#SerMãeNegra: “Enquanto fingimos que o racismo não existe, essas mulheres estão morrendo”

A pesquisadora Fernanda Lopes e a parteira Ariana Santos levantam ideias sobre o que poderia ser feito para diminuir a desigualdade na maternidade negra

Por Aline Melo com Vanessa Lima no Revista Crescer

Mulheres negras têm maiores chances de um pré-natal inadequado (Foto: Thinkstock)

“Mulheres negras morrem duas vezes mais por causas relacionadas à gravidez”. A manchete com que iniciamos nosso especial #SerMãeNegra é fruto de um aumento considerável de pesquisas raciais no Brasil de dois anos para cá. Se reconhecer o problema é o primeiro passo para solucioná-lo, a caminhada até lá ainda é longa e repleta de percalços.

Fernanda Lopes, que estuda a manifestação do racismo na saúde e integra o grupo de Racismo e Saúde da Associação Brasileira de Saúde Coletiva (Abrasco), reforça que esses dados não são novidade. A pesquisa Nascer no Brasil, da Fundação Oswaldo Cruz (Fiocruz) por exemplo, traz informações que a pesquisadora Maria do Carmo Leal já havia identificado em 2009, como a dificuldade no acesso a anestesia e o pré-natal inadequado de mulheres negras. Nos últimos anos, outros dados oficiais foram divulgados, mas as ações ainda deixam a desejar.

“Essa desigualdade só não melhora porque não há ações específicas para isso. Apesar de os dados estarem aparecendo, se você não reconhece e ataca o racismo, nada vai mudar. É essencial que isso seja trazido na forma de dados, mas não podemos nos conformar na única e exclusiva apresentação desses. E essas vidas que a gente perde, quando isso vai contar?”, levanta Fernanda.

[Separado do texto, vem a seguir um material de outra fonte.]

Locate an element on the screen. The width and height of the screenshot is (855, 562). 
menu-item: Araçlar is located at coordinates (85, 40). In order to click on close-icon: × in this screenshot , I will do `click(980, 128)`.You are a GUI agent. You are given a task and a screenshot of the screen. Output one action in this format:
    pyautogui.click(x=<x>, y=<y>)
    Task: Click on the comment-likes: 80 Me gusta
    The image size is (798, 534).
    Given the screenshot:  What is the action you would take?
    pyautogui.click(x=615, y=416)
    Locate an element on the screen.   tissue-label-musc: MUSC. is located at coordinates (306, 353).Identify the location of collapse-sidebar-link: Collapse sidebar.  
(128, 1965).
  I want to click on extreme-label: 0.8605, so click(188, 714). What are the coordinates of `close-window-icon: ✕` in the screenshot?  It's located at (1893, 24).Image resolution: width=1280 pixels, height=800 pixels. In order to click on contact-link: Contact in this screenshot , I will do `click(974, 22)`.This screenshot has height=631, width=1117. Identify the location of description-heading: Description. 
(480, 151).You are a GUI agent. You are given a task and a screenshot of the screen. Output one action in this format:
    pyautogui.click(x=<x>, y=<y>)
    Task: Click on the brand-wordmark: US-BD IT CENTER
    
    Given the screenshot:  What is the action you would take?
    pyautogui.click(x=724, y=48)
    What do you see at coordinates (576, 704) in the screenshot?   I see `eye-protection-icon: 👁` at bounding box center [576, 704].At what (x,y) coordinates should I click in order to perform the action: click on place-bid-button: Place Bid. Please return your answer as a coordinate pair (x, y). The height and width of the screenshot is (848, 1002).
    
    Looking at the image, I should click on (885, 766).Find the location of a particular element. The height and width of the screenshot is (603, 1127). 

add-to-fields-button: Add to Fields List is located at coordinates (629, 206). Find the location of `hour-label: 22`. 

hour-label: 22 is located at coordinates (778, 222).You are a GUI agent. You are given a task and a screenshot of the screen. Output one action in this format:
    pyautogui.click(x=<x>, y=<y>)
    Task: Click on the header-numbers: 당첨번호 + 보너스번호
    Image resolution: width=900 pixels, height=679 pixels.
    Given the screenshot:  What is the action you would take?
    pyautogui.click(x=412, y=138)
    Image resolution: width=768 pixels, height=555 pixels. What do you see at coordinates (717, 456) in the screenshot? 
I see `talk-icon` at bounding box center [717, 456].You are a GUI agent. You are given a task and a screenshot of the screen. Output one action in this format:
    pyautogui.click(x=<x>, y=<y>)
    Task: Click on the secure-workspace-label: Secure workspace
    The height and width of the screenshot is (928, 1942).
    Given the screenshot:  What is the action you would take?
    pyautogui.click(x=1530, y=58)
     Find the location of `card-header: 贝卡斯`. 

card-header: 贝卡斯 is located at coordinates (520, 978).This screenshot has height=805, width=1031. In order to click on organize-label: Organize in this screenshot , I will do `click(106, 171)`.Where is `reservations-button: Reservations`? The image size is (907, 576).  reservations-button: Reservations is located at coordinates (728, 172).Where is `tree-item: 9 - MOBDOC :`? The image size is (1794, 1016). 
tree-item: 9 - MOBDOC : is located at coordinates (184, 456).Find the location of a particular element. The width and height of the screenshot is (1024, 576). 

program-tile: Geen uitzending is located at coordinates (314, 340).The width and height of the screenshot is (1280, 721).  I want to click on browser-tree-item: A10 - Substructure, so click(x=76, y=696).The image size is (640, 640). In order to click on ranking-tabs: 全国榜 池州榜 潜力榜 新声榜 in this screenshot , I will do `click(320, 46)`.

Apesar de reconhecer os investimentos do Estado para melhorar o pré-natal, como é o caso do programa Rede Cegonha, que incentiva o parto normal humanizado no Sistema Único de Saúde (SUS), a pesquisadora aponta a necessidade de investimentos específicos para monitorar e resolver a questão do preconceito institucional. “É preciso investir em gestão, na formação desses profissionais… Um processo continuado, que desenvolva esse olhar para os direitos humanos dentro da saúde. Enquanto o racismo não for enxergado como violação de direitos, tudo fica muito complicado”, destaca.

A parteira Ariana Santos, idealizadora do Sankofa, projeto que atende a gestantes da periferia do Rio de Janeiro por um valor simbólico, reforça que a formação dos profissionais é um ponto central. “Estou fazendo uma pesquisa sobre racismo institucional e o que vejo é que no currículo desses profissionais da saúde não aparece a mulher negra. O Ministério entende que existe um racismo, que isso está matando mulheres, mas ainda assim esse assunto não vai para a sala de aula”, explica. “A gente ainda tenta colocar o paninho por cima do racismo. E enquanto fingimos que o racismo não existe, essas mulheres estão morrendo”, completa.

Mesmo com essa formação deficitária, é possível notar um movimento de mudança dentro do setor de saúde, em muito por parte do controle social – exercido pela população negra, mas não só ela. Um dos avanços conquistados é a portaria 344 de 2017 do Ministério da Saúde, que tornou obrigatório o registro do quesito cor nos documentos dentro do SUS. Outro mecanismo de cobrança tem sido a Política Nacional de Saúde Integral da População Negra, capítulo do estatuto da igualdade racial que deveria ter força de lei dentro do SUS.

Isso significa que, se uma gestão deixar de implementá-la, não usando o quesito cor como instrumento, por exemplo, ou não investindo na monitoração e combate do racismo ali, toda a instituição poderia ser responsabilizada. “Normalmente, pensamos que a responsabilização legal é de quem está atendendo, mas ela recai sobre todos, por serem coniventes com isso. Infelizmente, isso é algo de que grande parte do controle social ainda não se apropriou”, explica Fernanda.

A conclusão é que, quando falamos em soluções para o racismo institucional, que permeia o atendimento à saúde, não se trata de uma ou outra iniciativa, mas de um conjunto delas. “Estamos falando de racismo, a base da sociedade brasileira. Não tem uma saída fácil. É preciso ter metas diferenciadas para reduzir essa desigualdade, prestar contas para verificar se o investimento tem sido eficiente, investir na formação de profissionais conscientes e em mais pesquisas para avaliar a magnitude desse quadro, para então desenvolver medidas, fortalecer a sociedade civil”, afirma Fernanda.